DE OPDRACHT: Schrijf alle onderstaande items woordelijk over en laat daarbij de afbeeldingen weg.

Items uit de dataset
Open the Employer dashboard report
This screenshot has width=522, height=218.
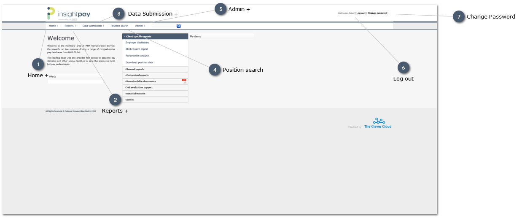coord(137,43)
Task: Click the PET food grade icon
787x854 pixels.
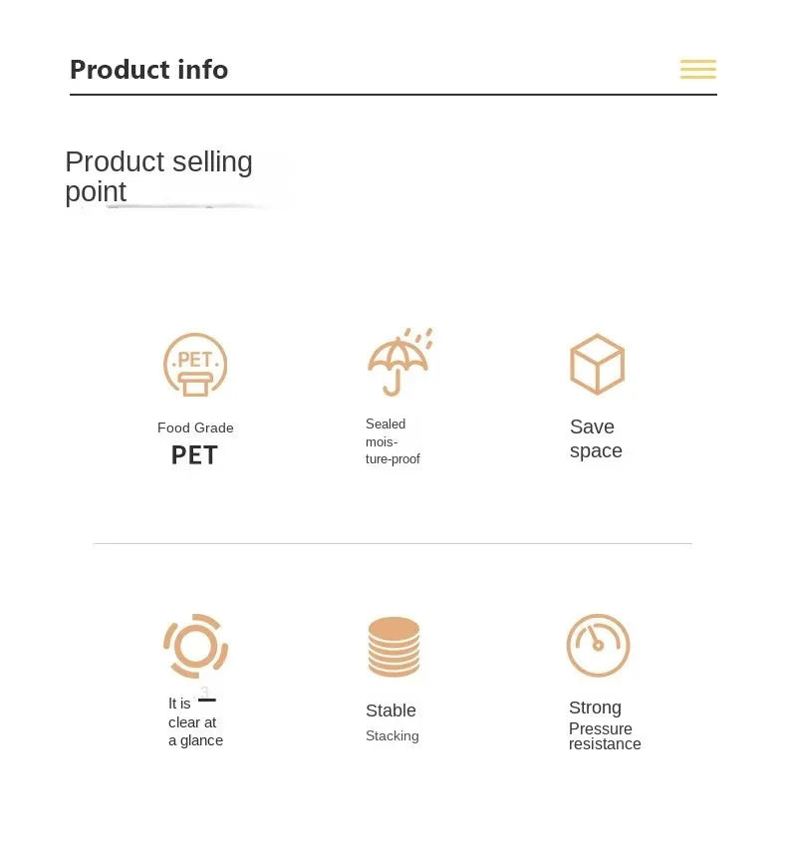Action: [x=195, y=365]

ANTWOORD OP OEFENING:
Open the Employer dashboard report
This screenshot has width=522, height=218.
coord(137,43)
Task: Click the PET food grade icon
787x854 pixels.
Action: [x=195, y=365]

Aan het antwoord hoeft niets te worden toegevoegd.